Tuesday, January 24, 2012

Proverbs 29:15 commentary; disciplining a child

15 ¶ The rod and reproof give wisdom: but a child left to himself bringeth his mother to shame.

Every parent knows you don’t have to teach a child to do wrong. Left to his or herself you can imagine what kind of messes a toddler would get into and does. Discipline gives wisdom. Parents who will not correct their children with either physical discipline or verbal correction do not love their children. Correction doesn’t have to include the rod and many parents today are afraid of using it but whatever a parent’s manner of correction they must be consistent and it must be done in love.

Proverbs 22:15 Foolishness is bound in the heart of a child; but the rod of correction shall drive it far from him.

A child is never to be physically punished but disciplined. A parent should explain to the child why the discipline has to be meted out and it should never be done in anger or when angry. If you can’t spank your child when you are calmed down you shouldn’t do it at all. The physical discipline mentioned in the Bible is not some gratuitous beating that a modern mother gives a spoiled child who was acting up in a grocery store or the screaming of an angry out of control father. The discipline is for a purpose, for the betterment of the child, not as revenge for a parent who has been embarrassed. After all, what you let your children do at home will be done in public as well, even if to a lesser extent because of their own embarrassment. Many of us fail at this concept of parenting. We become enraged when our child acts up in public, doing the very same things we let them do at home.
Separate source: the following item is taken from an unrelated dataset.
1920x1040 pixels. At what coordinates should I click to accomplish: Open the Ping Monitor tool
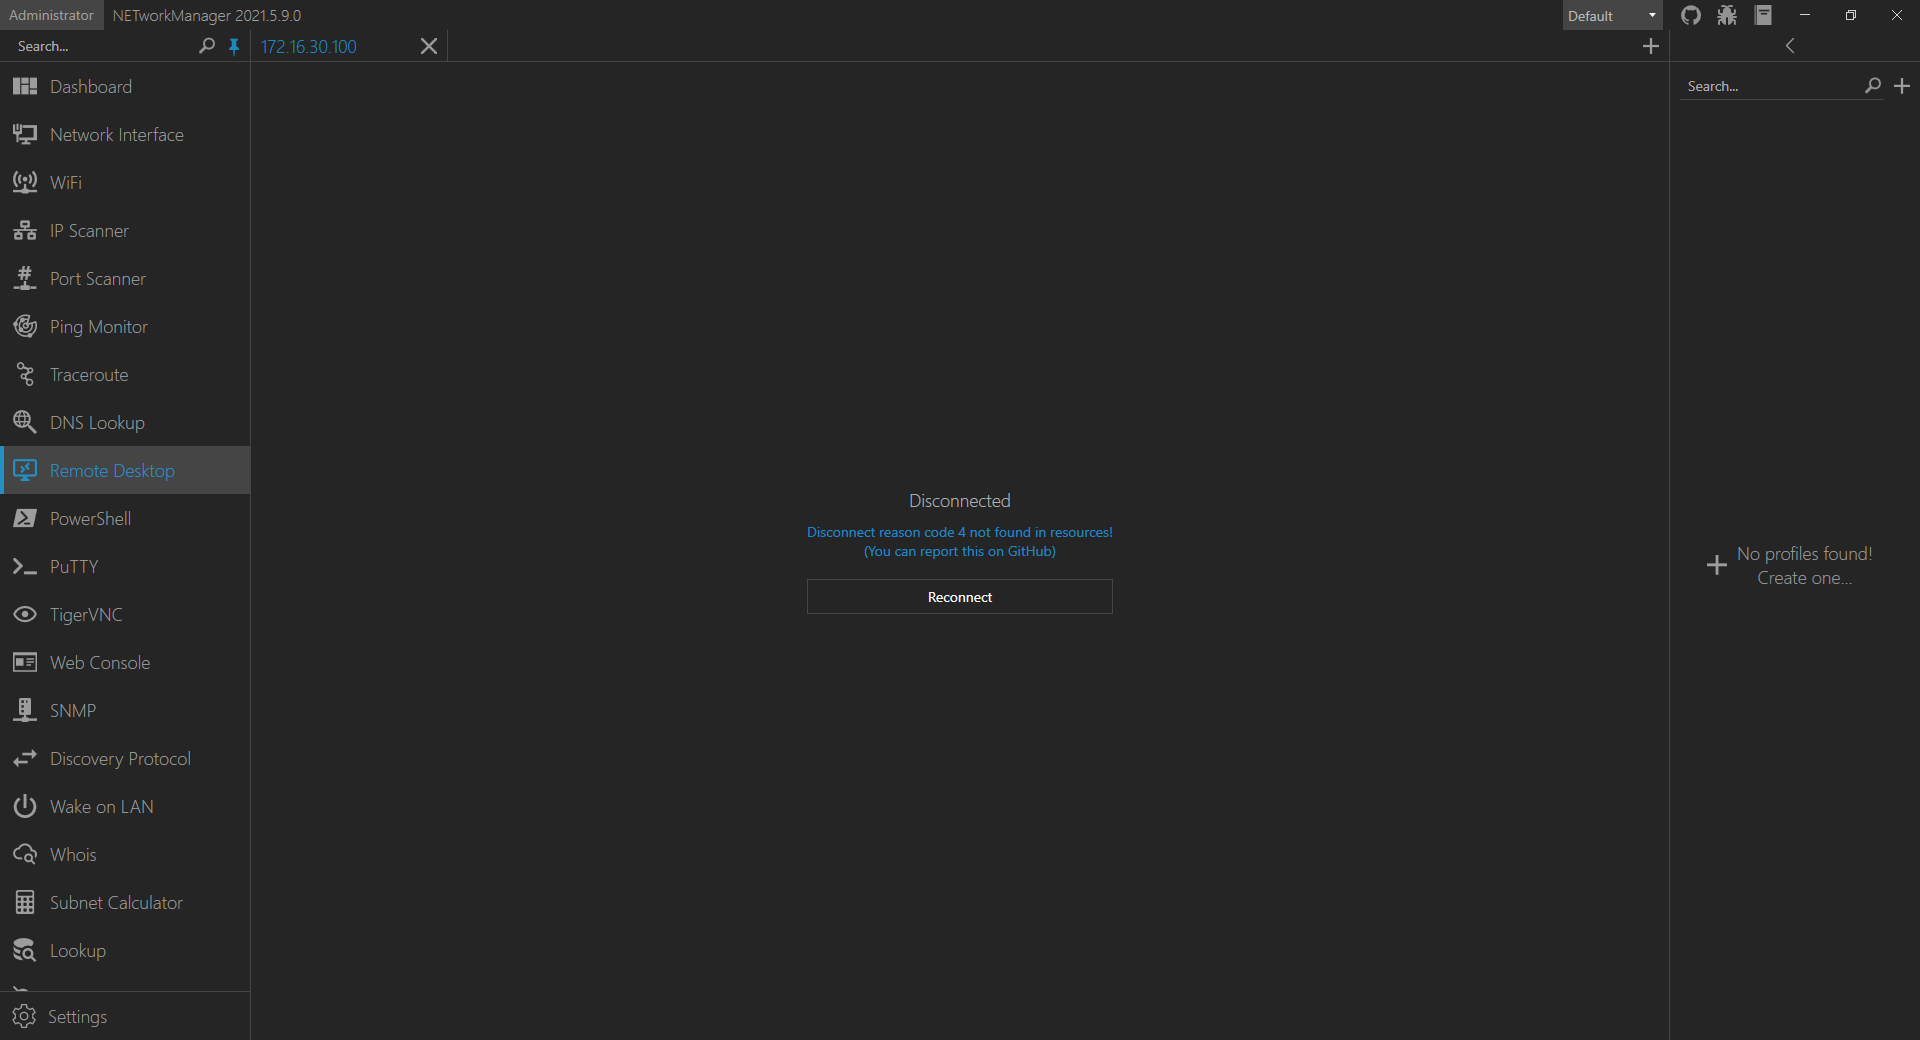pyautogui.click(x=98, y=326)
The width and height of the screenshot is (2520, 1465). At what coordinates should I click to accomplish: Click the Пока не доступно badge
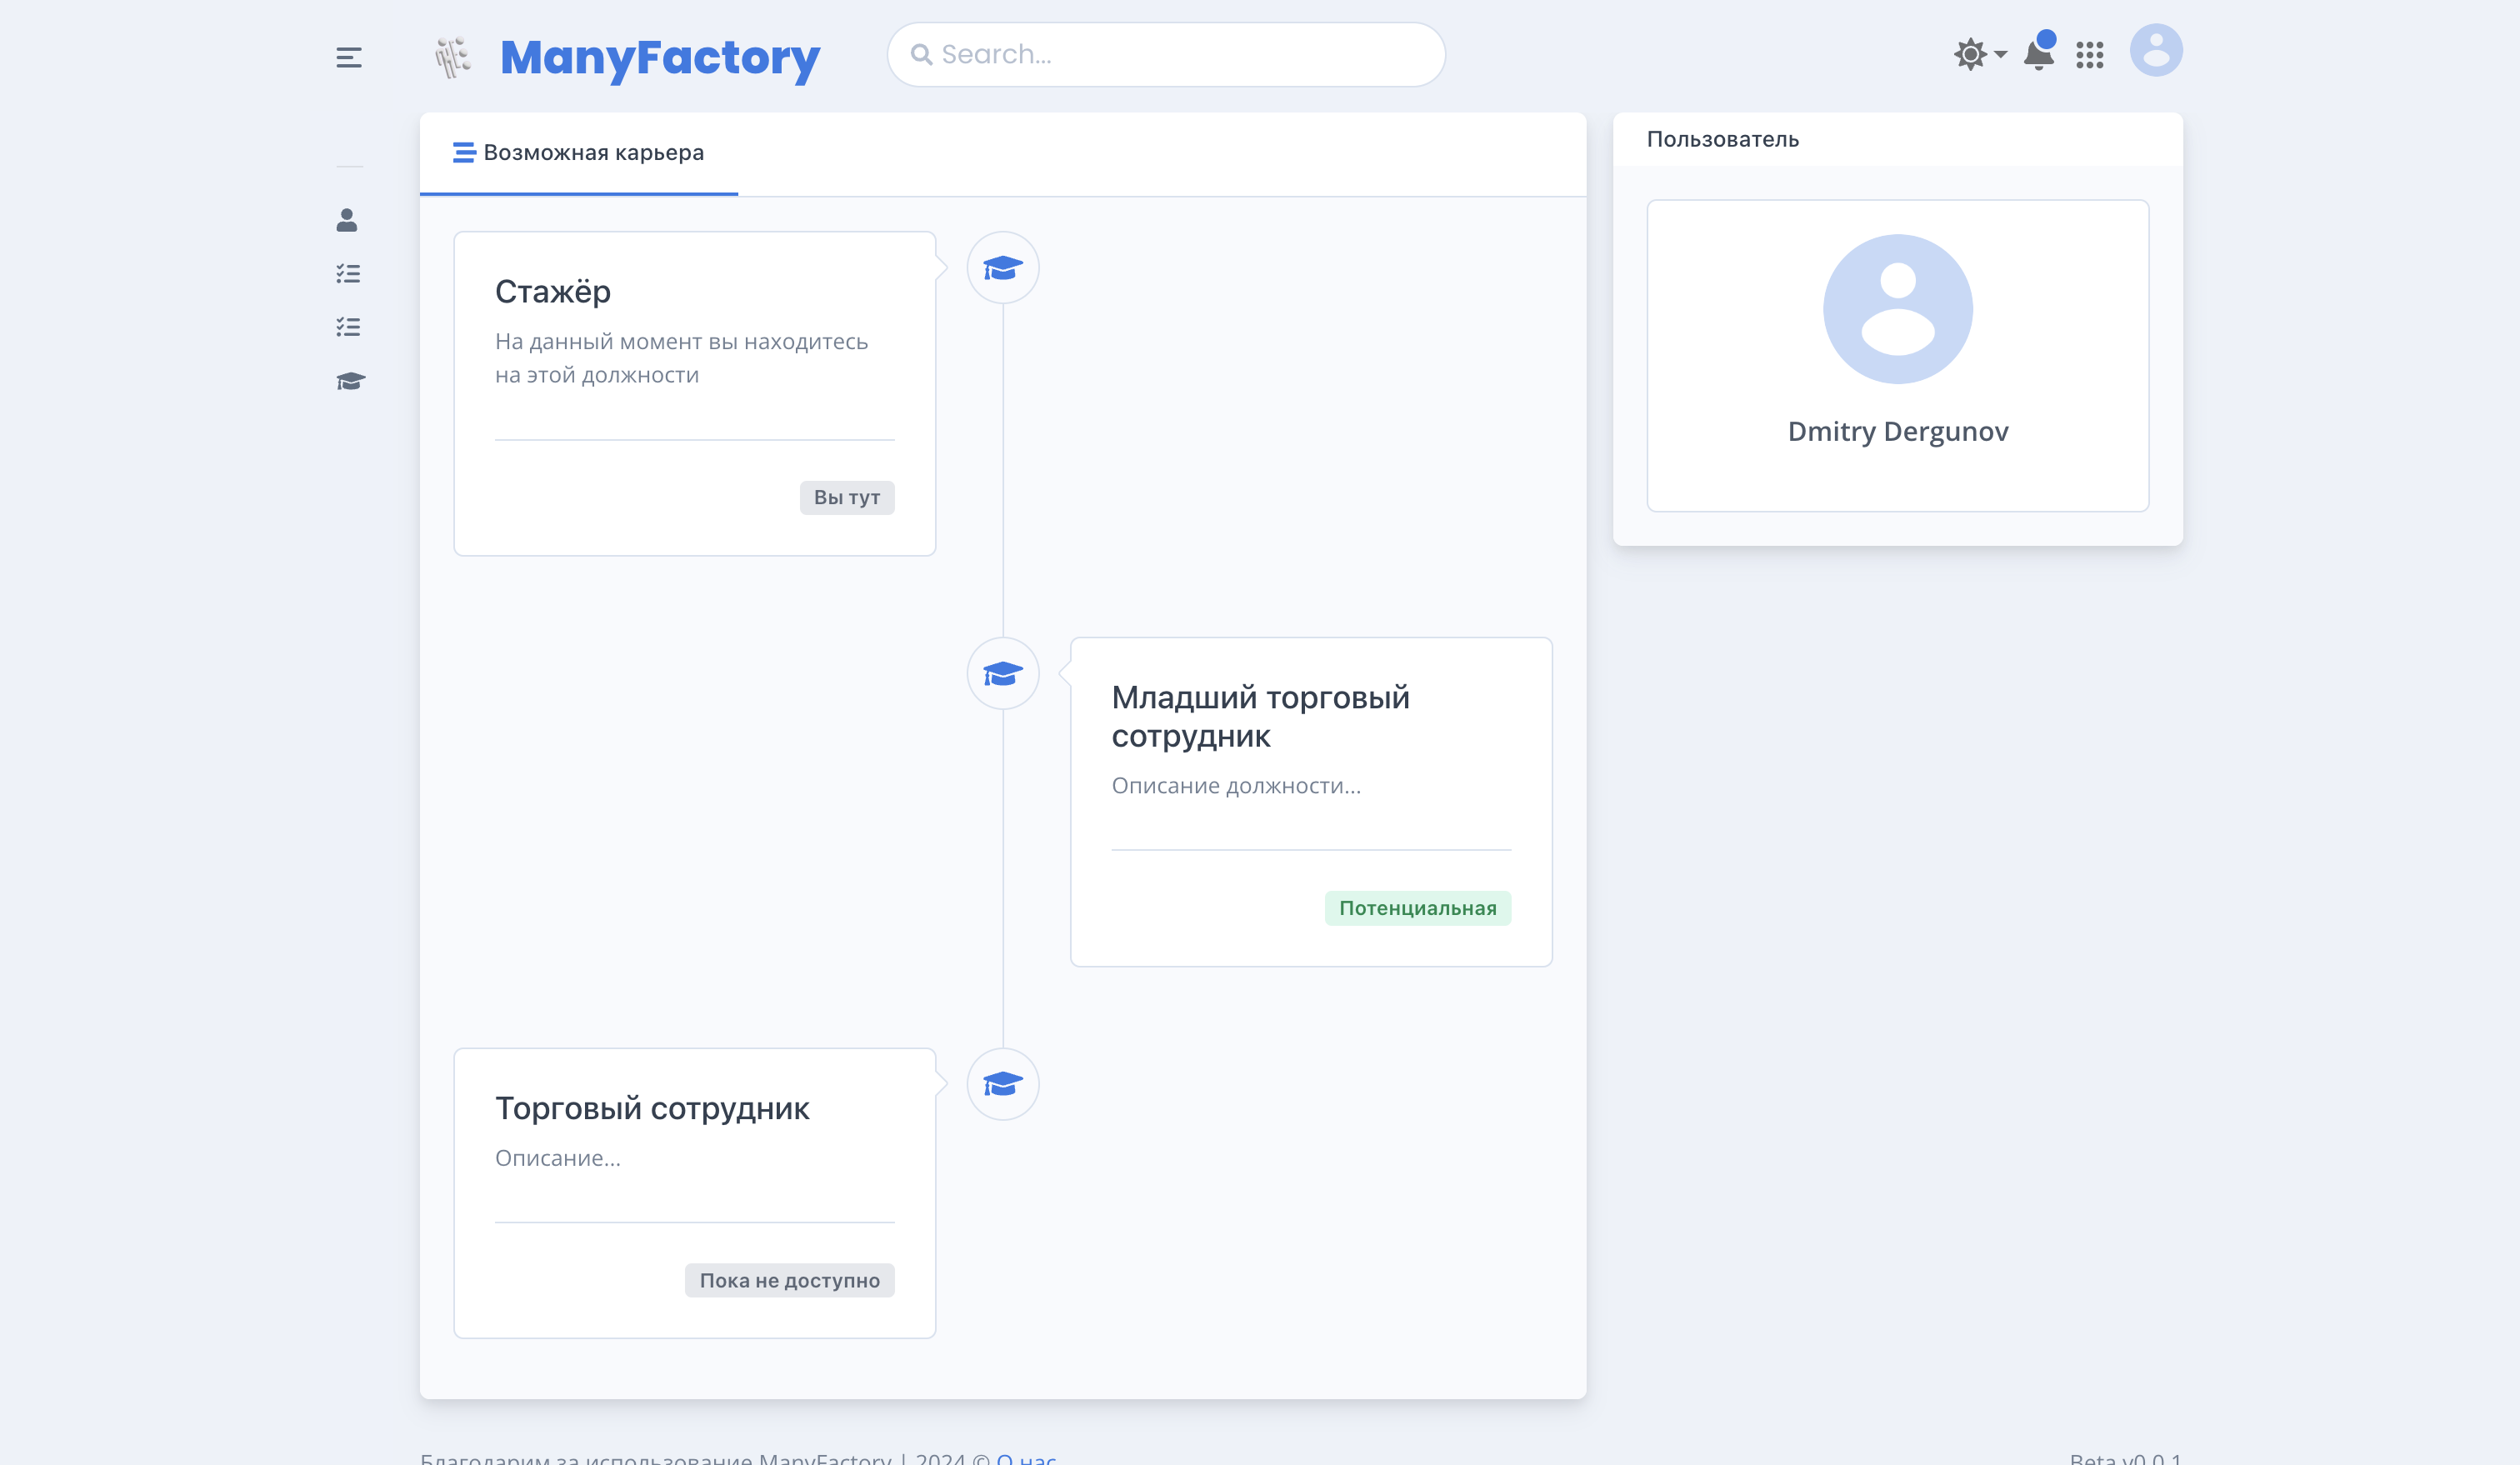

Francis Parkham, an American writer in the 1800’s and author of The Oregon Trail related how the Sioux Indians he lived with would never discipline their children, humoring them to an extreme, but when one acted up in public all the adults would turn and point at him laughing. The humiliation taught them that to be taken seriously as a member of the tribe they needed to act more mature, an effect that worked better as they grew older.
The inescapable fact is that the Bible allows for physical discipline of children.

Proverbs 23:13 Withhold not correction from the child: for if thou beatest him with the rod, he shall not die. 14 Thou shalt beat him with the rod, and shalt deliver his soul from hell.

The worst thing a parent can do next to outright abuse, though, is to be inconsistent. A child deserves to know where they stand and to have an even hand, figuratively and literally, applied to them. They should never have to wonder just what the flashpoint is on their behavior. A Biblically minded family will be consistent, whether that is consistently strict or consistently liberal, but there must be no seesawing back and forth. Most of all mother and father must be on the same page and present a united front. This is particularly difficult in stepfamilies with the guilt that accompanies divorce and other modern issues of today’s family.

God corrected Israel on many occasions using the rods of Egypt, Assyria, Syria, and Babylon. But they would not hear and were scattered. Eventually, it was a Persian king that God raised up to send a remnant home again. Israel never achieved its former glory that it had under David and Solomon. These verses were written by Solomon under the wisdom given to him by God.

Christian families should have daily devotions and Bible reading and prayer. Their children should receive reproof and correction along with the blessings for being well behaved. The rod and reproof will not hurt them if done in love, consistently, and with their own benefit in mind.